I have a search that looks for a particular set of data. if the data comes from a particular source address, I would like to run a second sub search that builds a list of logged in users from the Windows Event log.
Basically, I have some routers that generate syslog traffic when connected to. These can only be connected to by a single workstation. If for some reason they are connected via another workstation, we need to know and return this in the search. However, we also want to know when the allowed workstation connects and we want to determine who is logged into that workstation.
So something like:
source="syslog" minutesago=20 | if(SRC=ALLOWED_HOST, SUBSEARCH returns successful logins to ALLOWED_HOST in the past 30 minutes)
This is not entirely accurate as someone could be logged in for a longer period of time but it at least gives us more information.
Can anyone give me tips on how to build such a search?

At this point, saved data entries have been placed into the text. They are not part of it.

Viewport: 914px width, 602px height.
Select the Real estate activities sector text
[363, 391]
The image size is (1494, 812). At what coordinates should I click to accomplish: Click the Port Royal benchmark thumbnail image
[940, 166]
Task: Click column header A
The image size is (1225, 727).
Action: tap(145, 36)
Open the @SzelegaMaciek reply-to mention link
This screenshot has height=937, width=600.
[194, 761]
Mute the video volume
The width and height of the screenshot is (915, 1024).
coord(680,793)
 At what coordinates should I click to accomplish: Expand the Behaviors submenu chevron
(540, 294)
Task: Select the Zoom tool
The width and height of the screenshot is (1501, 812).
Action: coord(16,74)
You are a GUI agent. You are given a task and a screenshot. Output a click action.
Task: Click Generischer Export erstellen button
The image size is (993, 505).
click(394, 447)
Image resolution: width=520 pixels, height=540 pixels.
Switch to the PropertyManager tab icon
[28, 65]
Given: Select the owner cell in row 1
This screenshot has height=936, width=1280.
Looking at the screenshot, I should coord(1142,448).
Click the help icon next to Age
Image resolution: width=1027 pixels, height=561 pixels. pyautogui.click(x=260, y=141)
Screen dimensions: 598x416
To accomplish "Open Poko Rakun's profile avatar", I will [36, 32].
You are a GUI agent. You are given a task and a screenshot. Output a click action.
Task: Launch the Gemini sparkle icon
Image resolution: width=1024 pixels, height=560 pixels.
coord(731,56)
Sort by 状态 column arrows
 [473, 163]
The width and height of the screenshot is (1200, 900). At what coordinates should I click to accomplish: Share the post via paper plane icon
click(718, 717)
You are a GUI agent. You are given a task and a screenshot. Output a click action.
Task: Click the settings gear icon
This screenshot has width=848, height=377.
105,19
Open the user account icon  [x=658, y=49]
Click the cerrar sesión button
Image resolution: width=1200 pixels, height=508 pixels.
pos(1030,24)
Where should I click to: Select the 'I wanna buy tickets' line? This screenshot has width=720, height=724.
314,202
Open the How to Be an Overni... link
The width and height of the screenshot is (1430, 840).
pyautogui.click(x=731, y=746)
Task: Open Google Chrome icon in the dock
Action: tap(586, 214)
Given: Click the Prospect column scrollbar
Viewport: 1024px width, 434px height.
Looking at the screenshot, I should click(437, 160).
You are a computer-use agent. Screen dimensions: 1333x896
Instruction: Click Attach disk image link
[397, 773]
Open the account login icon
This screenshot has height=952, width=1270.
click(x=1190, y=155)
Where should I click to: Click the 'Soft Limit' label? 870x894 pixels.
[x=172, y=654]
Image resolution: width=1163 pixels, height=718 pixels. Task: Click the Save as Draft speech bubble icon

Splunk doesn't provide any kind of procedural language support within a search language. (Perhaps a database analogy would be helpful: Splunk provides SQL-like search language, but does not provide any kind of PL/SQL or T-SQL language around the searches themselves). Generally, this isn't much of a limitation. If you want to do procedural operations that involve splunk searches, then you can pick you own procedural language and easily execute splunk searches using REST API (HTTP calls) or use the splunk CLI search interface (os system calls) from the language of your choosing.